A pure function is idempotent if it’s idempotent in the mathematical sense.
f(f(a)) == f(a) // Evaluates to true if f() is idempotent.A non-pure function is idempotent if multiple calls with same arguments, leave the system in the same state as a single call.
// Program is in state A.
f(a) // First call to f() changes the state to B.
f(a) // Second call does not change the state because f() is idempotent.
// Program is in state B.
f(b) // A call to f() with different arguments can still change the state in spite of f() being idempotent.
// Program is in state C.IETF Definition
The Internet Engineering Task Force uses the following interpretation of idempotence when referring to HTTP methods.
A request method is considered “idempotent” if the intended effect on the server of multiple identical requests with that method is the same as the effect for a single such request.
Internet Standard – RFC 9110
Please note the usage of the word “intended”. The IETF uses a more relaxed definition of what they consider as idempotent. As we’ll see in the next section, this definition makes more sense than the formal ones for real world applications.
Why is idempotency important?
In microservice architectures, different services communicate between them over network. And networks are unreliable.
Let’s take a look at the following example, where a client tries to make a deduction from a banking account that exposes an HTTP interface:
The client intends to execute a single deduction, but does not receive a response after the initial request. The client assumes that not receiving a response means that the request was not processed, and decides to try again. After getting a successful response from the second request the client may assume that only one deduction was executed, but in reality two deductions are made.

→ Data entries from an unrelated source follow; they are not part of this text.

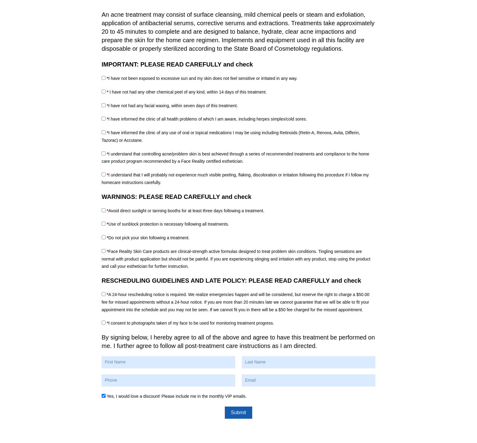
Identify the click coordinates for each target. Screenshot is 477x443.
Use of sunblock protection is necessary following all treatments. (168, 224)
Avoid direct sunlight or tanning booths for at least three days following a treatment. (185, 210)
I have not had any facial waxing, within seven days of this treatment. (172, 105)
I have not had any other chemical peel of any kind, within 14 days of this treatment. (187, 92)
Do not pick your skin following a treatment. (148, 237)
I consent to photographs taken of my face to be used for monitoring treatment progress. (190, 323)
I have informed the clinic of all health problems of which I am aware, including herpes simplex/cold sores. (207, 119)
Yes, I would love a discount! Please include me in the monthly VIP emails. (177, 396)
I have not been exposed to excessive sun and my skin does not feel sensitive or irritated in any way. (202, 78)
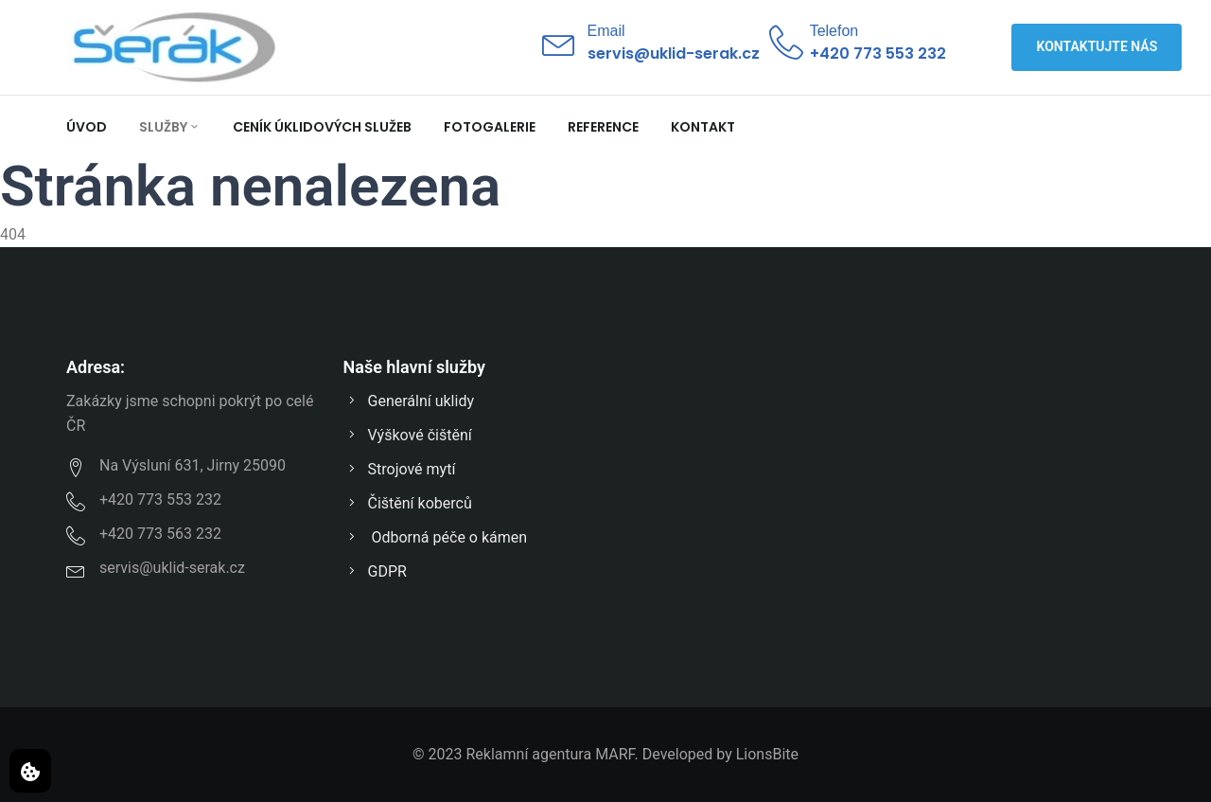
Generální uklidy (408, 401)
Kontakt (703, 126)
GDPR (375, 571)
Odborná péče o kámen (435, 537)
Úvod (86, 126)
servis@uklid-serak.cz (674, 53)
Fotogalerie (489, 126)
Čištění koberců (407, 503)
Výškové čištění (407, 435)
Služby (170, 126)
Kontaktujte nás (1097, 46)
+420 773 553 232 (878, 53)
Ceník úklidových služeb (322, 126)
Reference (603, 126)
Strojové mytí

The client mistake was assuming that not receiving a response meant that the original deduction was not processed. If two request were made but only one response was received, the only safe assumption to make is that the deduction was processed at least once.
When making requests that change the state of a service, you can only make a limited set of assumptions based on the response received.
| Response | Request processed? | Observations |
|---|---|---|
| 2xx | Yes | The requests was processed successfully. |
| 4xx | No | The request is correctly processed without success. The response indicates a client-side error. |
| 5xx | Don’t know | Server-side error. It’s unclear whether the error happens before or after processing the request. The server could have saved changes to its DB, encountering a problem just before sending the response. |
| Timeout / Response not received | Don’t know | Network error, server-side error or the client did not wait long enough to receive a response. Same as the 5xx scenario, no assumption can be made. |
As it is, the banking service from the example does not provide a clear path for error handling to its clients. Upon timing out or receiving a 5xx response, a client can:
- Give up without knowing whether the deduction was processed or not.
- Try again, but running into the possibility of making more than one deduction.
From the client perspective it would nice to know that retries won’t trigger duplicate deductions. This falls right in line with the IETF definition of idempotency. The client needs a single request to have the same intended effect as multiple identical ones. The banking service could provide this guarantee by implementing the deduct endpoint as an idempotent operation. With such implementation, the server would process every request (and its retries) at most once.
✍️ Key takeaways
- Idempotent endpoints prevent identical requests from being processed more than once.
- Clients of idempotent endpoints can safely retry requests making them more resilient against server or network errors. If something goes wrong, a client can simply keep trying, eventually getting a correct response from the service.
- Idempotency is mandatory for systems where correctness and reliability are important. Digital banks, eCommerce portals, exchanges, digital wallets and trading platforms are just some examples of such systems. If you are yet to be convinced, just try to imagine how a user would feel when a transaction made from a banking app ends up deducting twice the expected amount.